─── TEXTE DE L'EXERCICE ───

Dans les montagnes, on hésite à écrire "reculées", une famille vit tranquillement, à l'écart. La fille de la maison (Mary Pickford) rêve de romance, et n'a pour seul espoir que le voisin, un brave garçon (Owen Moore); il n'est sans doute pas assez intéressant: quand un homme (Arthur Johnson, "un voyageur venu de la vallée, nous annonce un intertitre, une façon comme une autre de ne pas dire "un citadin") s'arrête chez eux pour une étape, il séduit la jeune femme sans vergogne.

Le frère de la jeune femme (James Kirkwood) prend les choses en mains, et tue le voyageur (et tant qu'à faire, un villageois qui passait par là), dans un déchaînement de violence...

Il est des cas où Griffith s'est fait un chroniqueur presque tendre de la vie dans des endroits reculés (généralement ruraux voire montagnards) des Etats-Unis, notamment dans certaines de ses comédies des années1919-1920, voire dans les aspects liés à la comédie de son long métrage épique Way down east. Mais les courts métrages de 1908 à 1913 laissent plutôt voir les aspects presque anthropologiques les plus embarrassants, de peuplades refusant le progrès et vivant avec des codes éculés, ceux du XIXe siècle en l'occurrence. Ici, le metteur en scène fait tout peser sur une intrigue de revanche, biblique en diable... et je parle pluôt de l'ancien testament!

─── DONNÉES À ANALYSER ───

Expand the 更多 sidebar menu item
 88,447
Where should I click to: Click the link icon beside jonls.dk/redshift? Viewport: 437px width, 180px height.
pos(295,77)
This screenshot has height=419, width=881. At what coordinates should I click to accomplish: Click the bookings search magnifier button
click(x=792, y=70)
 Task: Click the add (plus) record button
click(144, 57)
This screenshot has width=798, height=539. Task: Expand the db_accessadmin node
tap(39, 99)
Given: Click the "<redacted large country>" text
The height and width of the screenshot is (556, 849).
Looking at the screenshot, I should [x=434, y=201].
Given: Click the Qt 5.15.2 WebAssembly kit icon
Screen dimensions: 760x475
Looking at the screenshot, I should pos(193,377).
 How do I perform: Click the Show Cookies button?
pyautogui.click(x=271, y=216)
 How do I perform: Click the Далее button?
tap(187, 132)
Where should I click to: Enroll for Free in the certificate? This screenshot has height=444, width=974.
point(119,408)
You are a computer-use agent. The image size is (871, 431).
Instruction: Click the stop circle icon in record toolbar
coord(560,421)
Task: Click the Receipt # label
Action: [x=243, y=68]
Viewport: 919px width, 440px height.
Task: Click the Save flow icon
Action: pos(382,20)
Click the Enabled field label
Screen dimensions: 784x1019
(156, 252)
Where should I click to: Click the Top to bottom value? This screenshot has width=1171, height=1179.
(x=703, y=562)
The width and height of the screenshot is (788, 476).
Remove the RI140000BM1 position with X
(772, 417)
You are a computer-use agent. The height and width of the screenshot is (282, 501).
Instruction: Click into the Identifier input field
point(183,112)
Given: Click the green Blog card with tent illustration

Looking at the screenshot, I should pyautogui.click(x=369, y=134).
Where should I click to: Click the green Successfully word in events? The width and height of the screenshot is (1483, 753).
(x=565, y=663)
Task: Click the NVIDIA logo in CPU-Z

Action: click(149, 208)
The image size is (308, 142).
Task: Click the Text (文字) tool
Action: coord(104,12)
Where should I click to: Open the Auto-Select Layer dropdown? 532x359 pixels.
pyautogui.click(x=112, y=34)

───

CONSIGNE:
D'après le texte, qui tue le voyageur venu de la vallée ? Les entrées forment un matériau distinct du texte.

RÉPONSE:
Le frère de la jeune femme, interprété par James Kirkwood.